This is Xavier! Just kidding, this photo actually has nothing at all to do with the post.

The Best Text Message I Got This Week

I bet you thought this was going to be a text in which Stephen Colbert invited me to come on his show or something. Nope, nothing like that. Just a noteworthy text from a friend I’ll call Xavier.

I had texted Xavier to thank him for giving me some advice about the book, and for introducing me to a couple of people who ended up being characters. I said I wanted to show my appreciation by sending him a signed copy. This is our exchange:

Xavier: Would you please inscribe it with an impoverished limerick about an impoverished man?

Me: Yes!

Me: Book was a TON of work, but I think it turned out pretty good.

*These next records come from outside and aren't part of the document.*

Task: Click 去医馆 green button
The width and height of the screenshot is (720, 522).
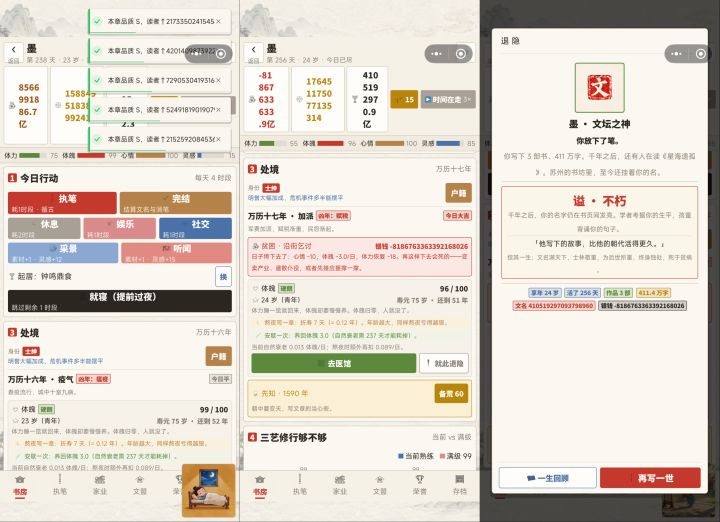Action: pyautogui.click(x=334, y=363)
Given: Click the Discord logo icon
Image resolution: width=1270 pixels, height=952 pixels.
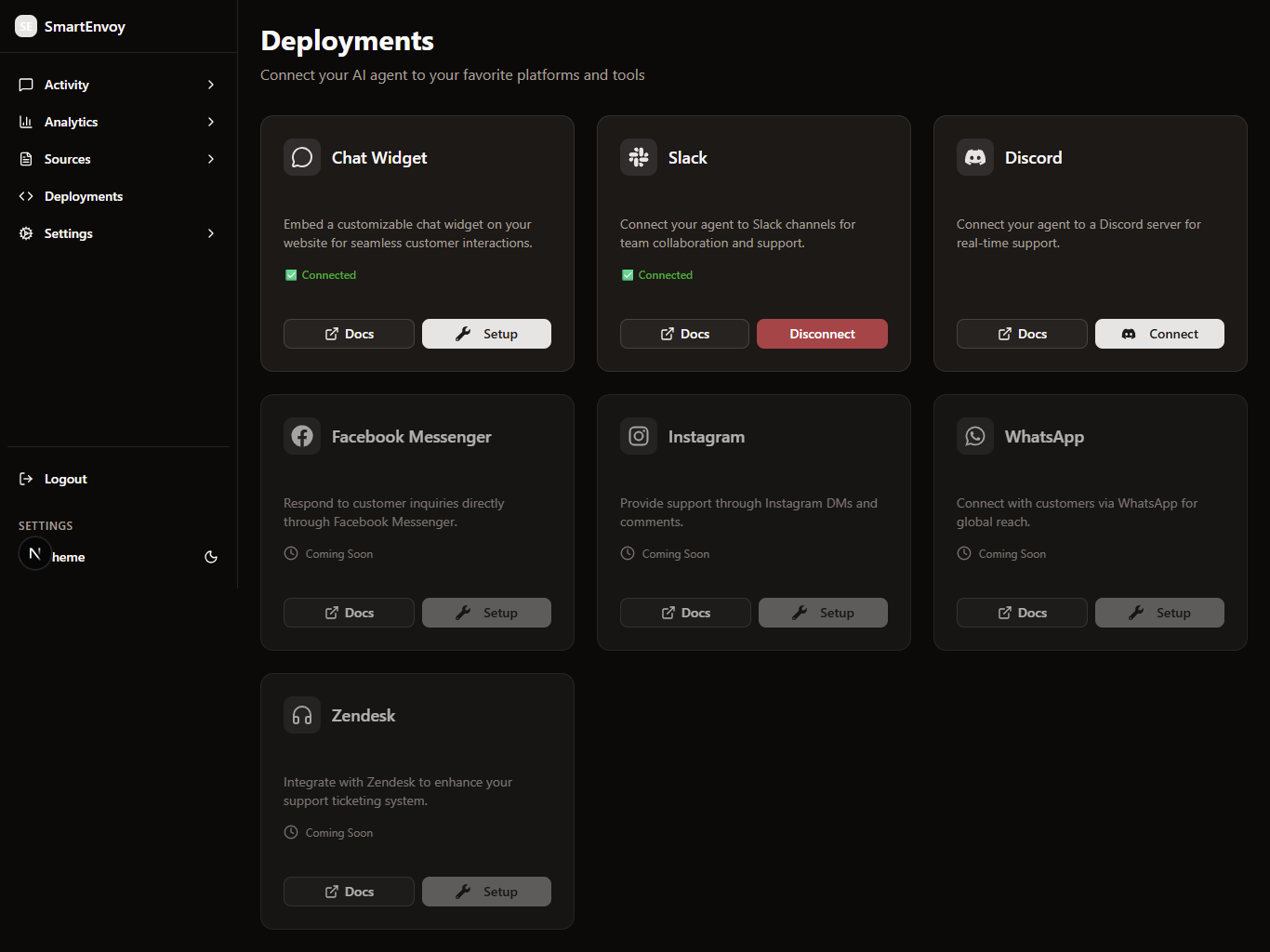Looking at the screenshot, I should 975,157.
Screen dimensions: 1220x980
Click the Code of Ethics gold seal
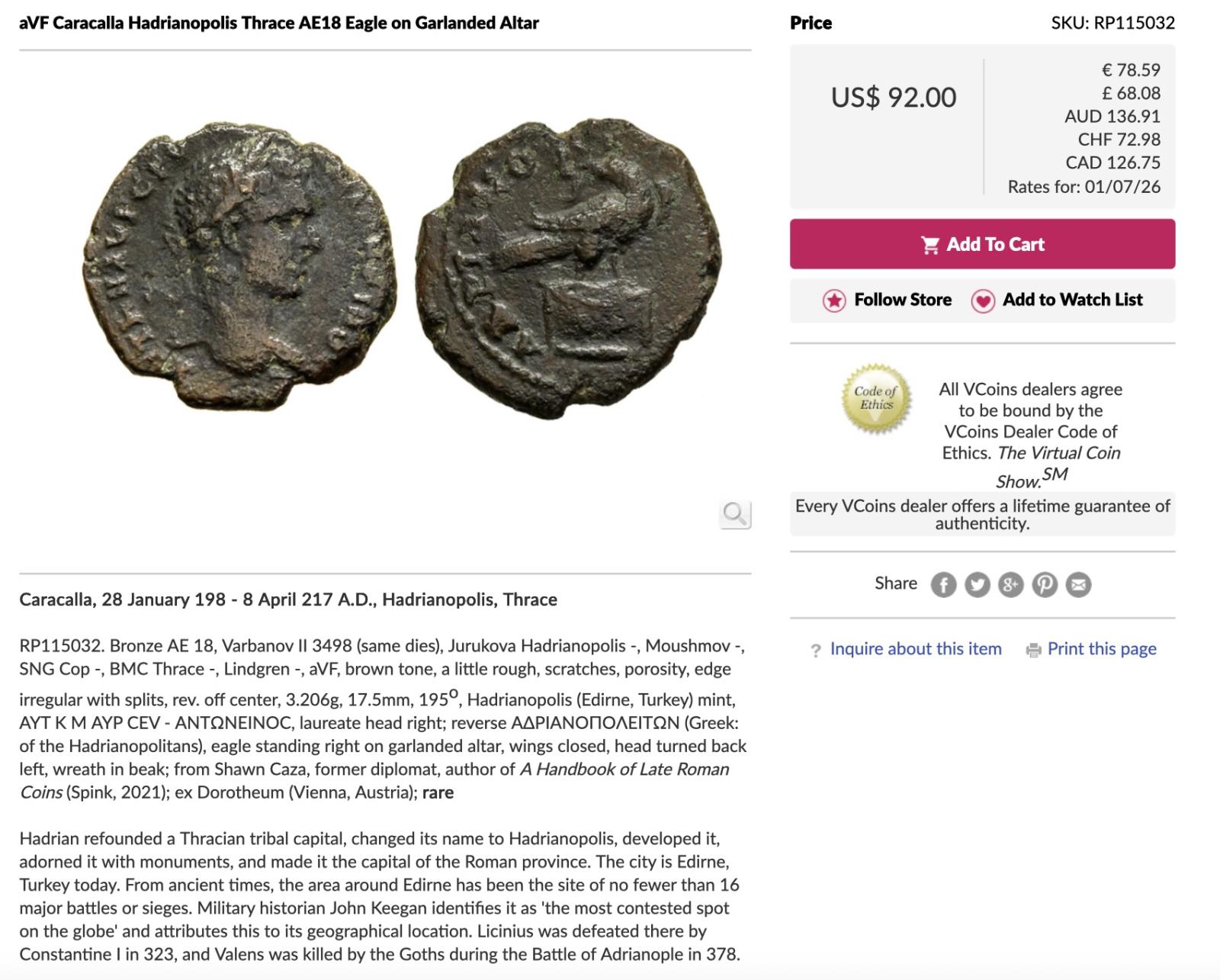[x=877, y=399]
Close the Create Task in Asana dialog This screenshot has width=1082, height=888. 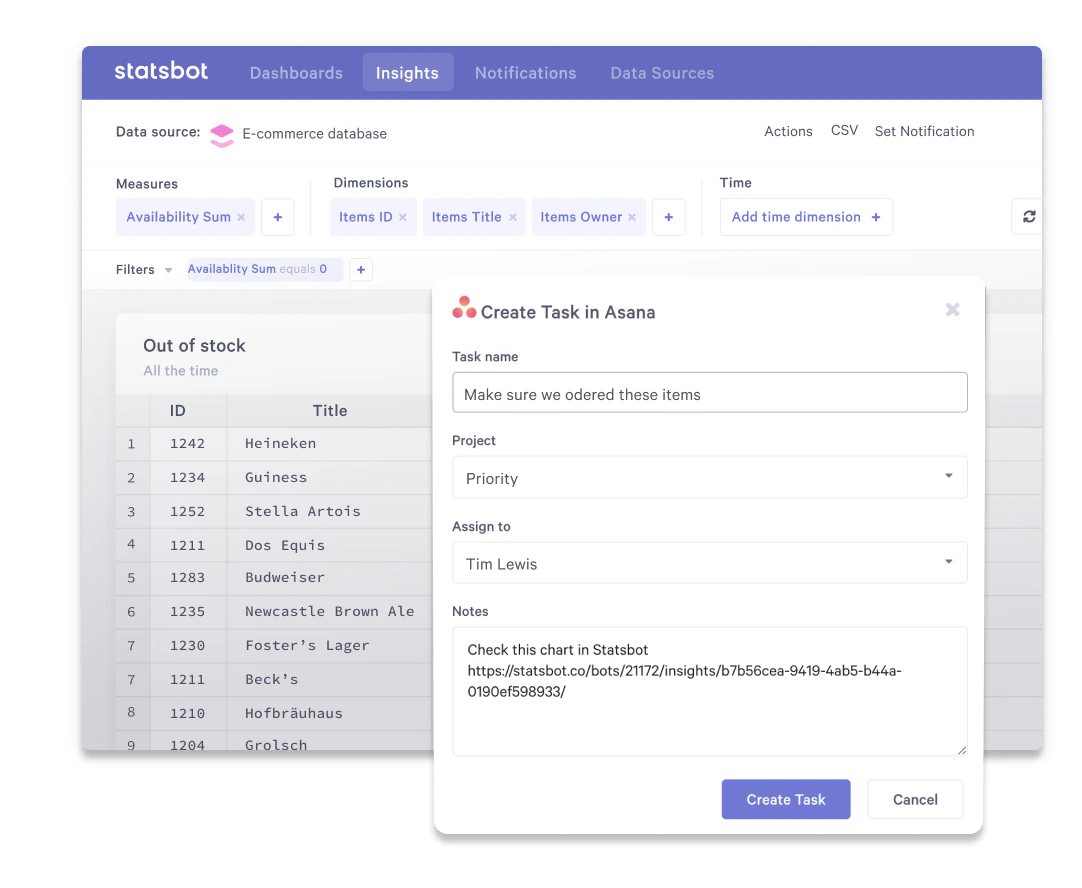click(952, 310)
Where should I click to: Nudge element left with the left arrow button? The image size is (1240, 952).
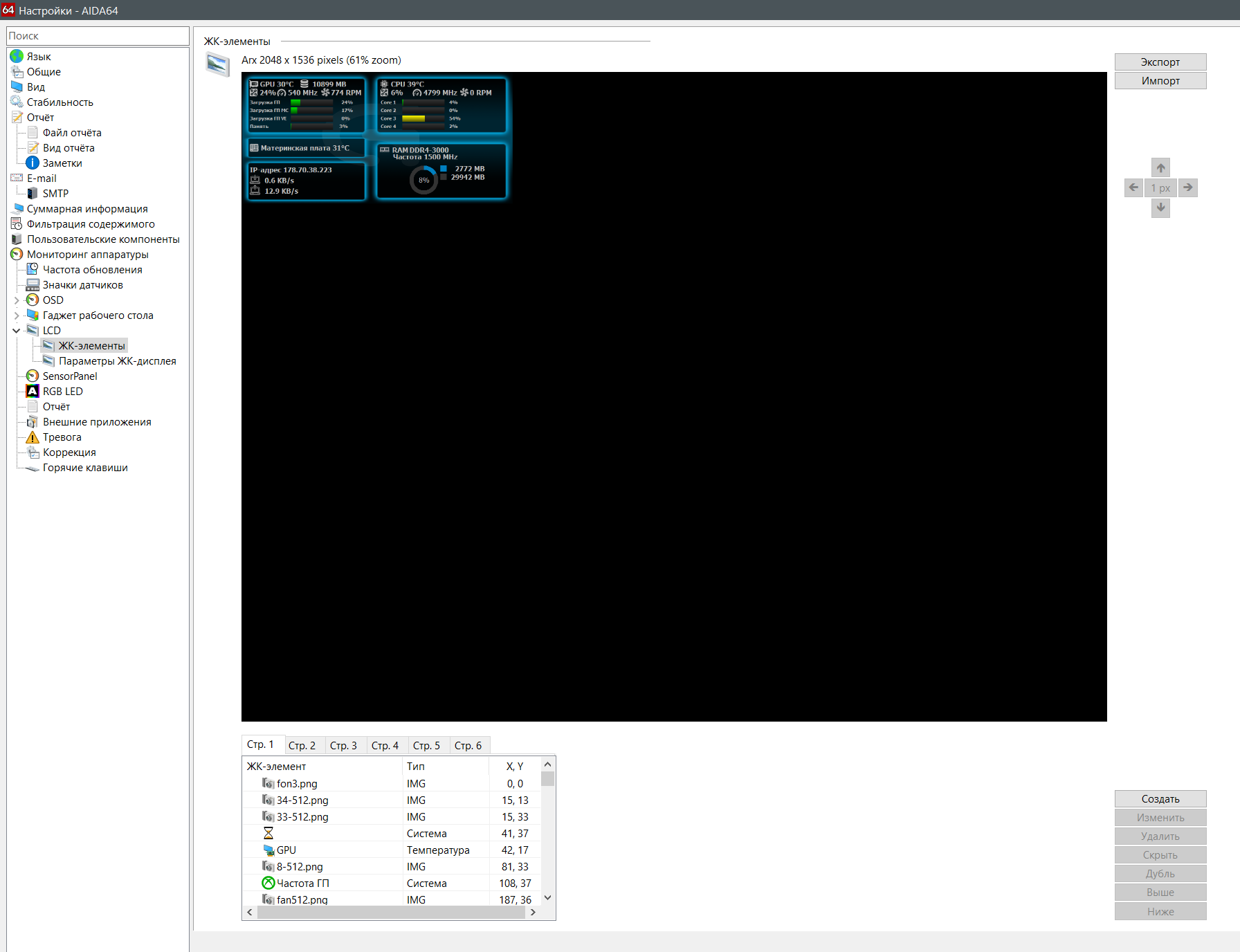(1133, 187)
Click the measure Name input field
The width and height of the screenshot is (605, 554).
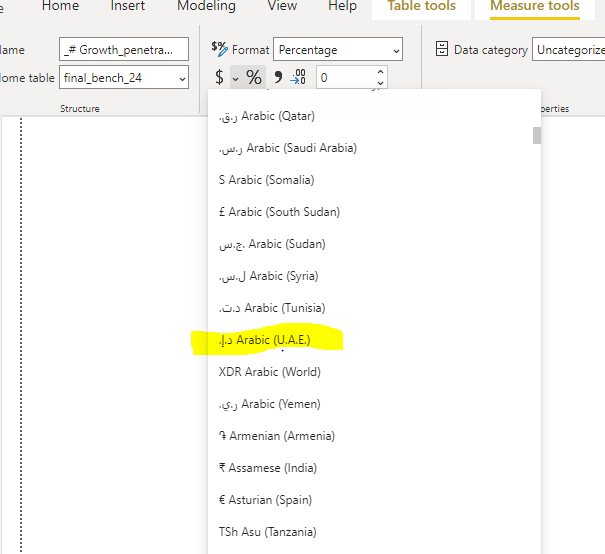[x=123, y=49]
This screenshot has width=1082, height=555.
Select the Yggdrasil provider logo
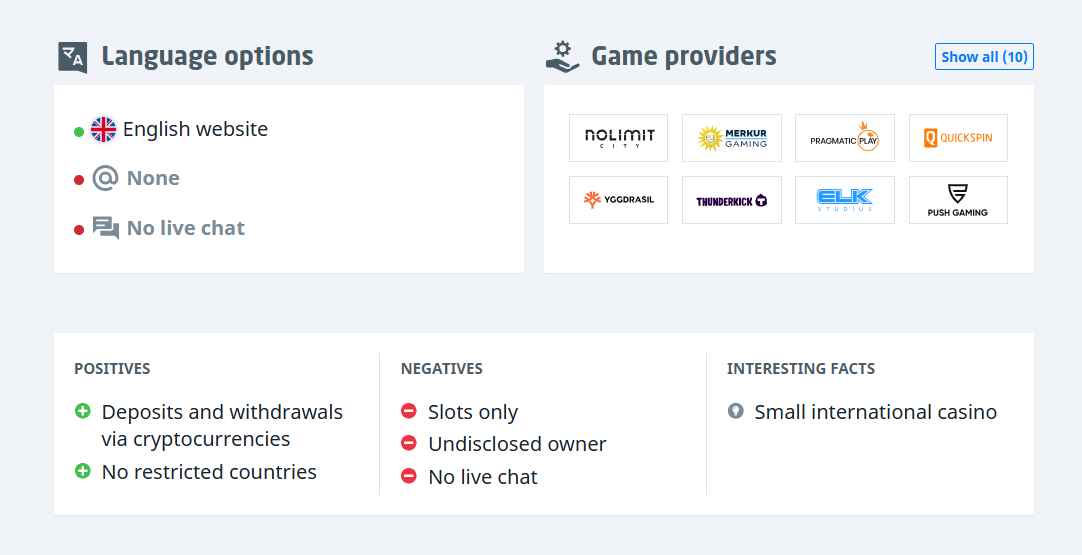click(619, 200)
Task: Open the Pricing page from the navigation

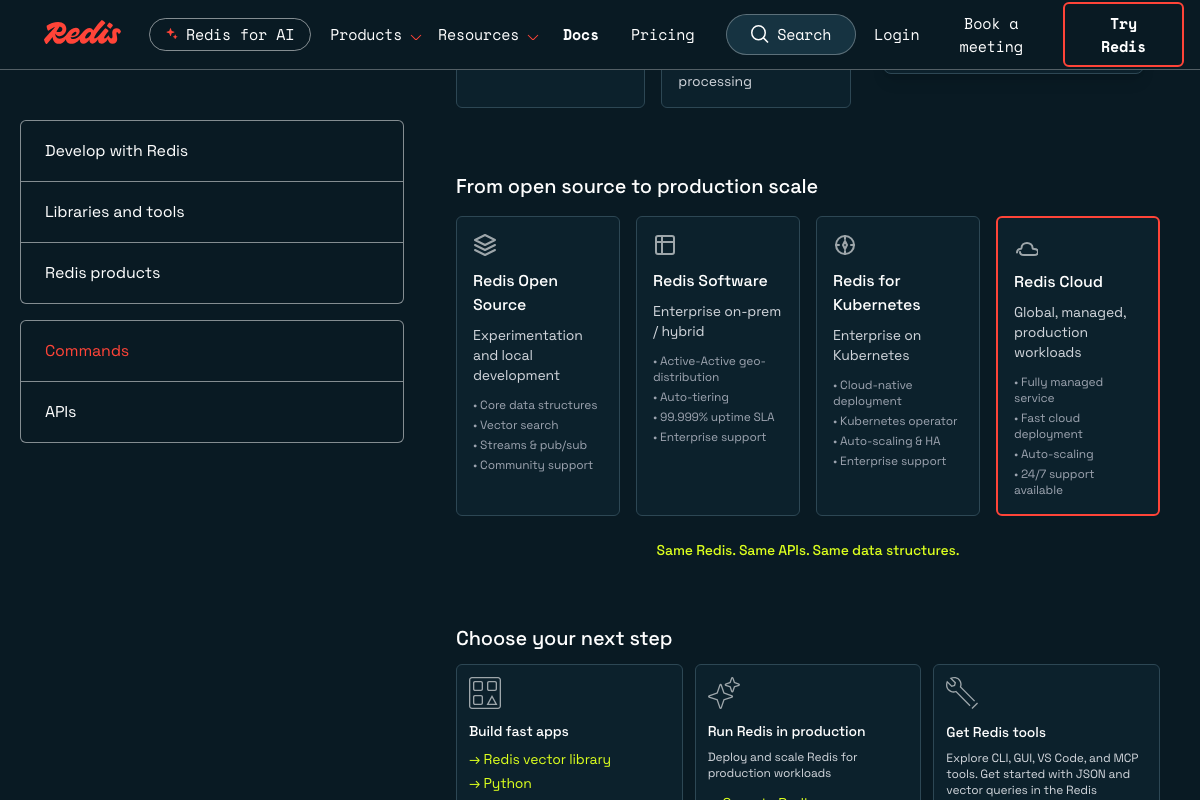Action: pos(662,34)
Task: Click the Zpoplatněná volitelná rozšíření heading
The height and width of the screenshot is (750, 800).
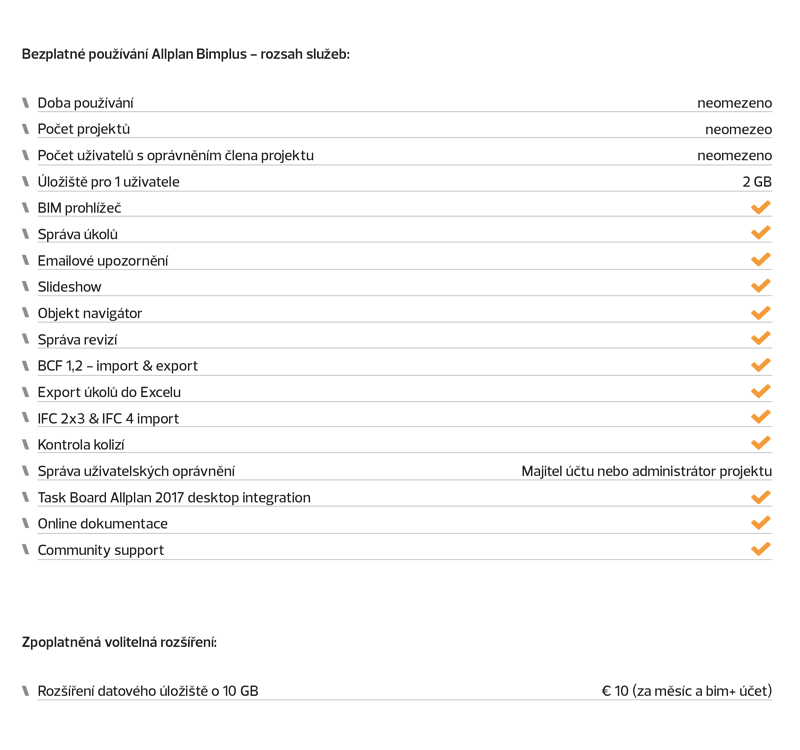Action: pyautogui.click(x=119, y=642)
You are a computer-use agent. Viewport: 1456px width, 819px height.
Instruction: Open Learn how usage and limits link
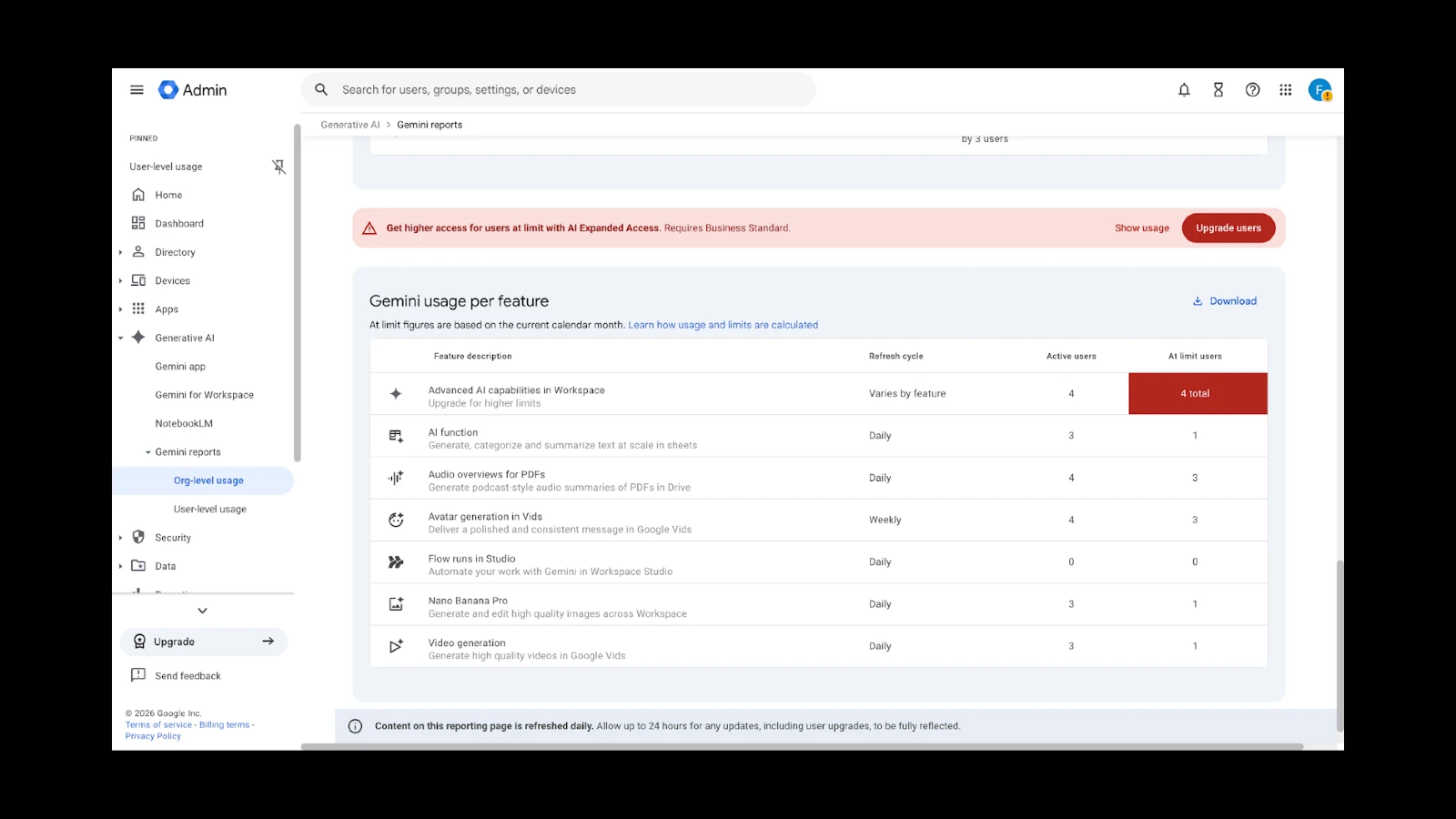[x=723, y=325]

Xavier: I’m sure it’s very good. In my experience, there are very few people who can start with nothing and create something of that magnitude. Many people who think they’re good at creating things are actually good at a sort of broad editing, starting with scraps and bits and molding and adding to them. To pull something out of the emptiness requires enormous will, strength, and endurance. It pulls back, like it wants to stay formless. It plays tricks and writhes and attempts to circle back in on itself. It stops you at points, be it 40 percent or 99 percent, and hopes you’ll lose attention long enough for it to sneak back into non-being. To wrestle that fucker all the way out until it’s its own thing—a complete object—is remarkable. Independent objects carry heritable traits. In the case of a book, people will read it and be inspired or dismayed or whatever their reaction. Couples will read it and talk about it over coffee. Book clubs will talk about wealth. Aspiring creators will have new ideas. In some minds, it will link disparate concepts that needed linking or change their opinion and votes on regulation. All creation shares this gift of inheritance. You’ve done this. It’s now it’s own thing.  Now is the next hard part, which is giving it a sort of free will. Allowing it to be in whatever context without you. Anyway, you’ve done a good thing Brother. Go for a swim.

Me: What an amazing message! Too kind, but thank you.

It is amazing, isn’t it? But I’m not quite ready to let the book go feral yet.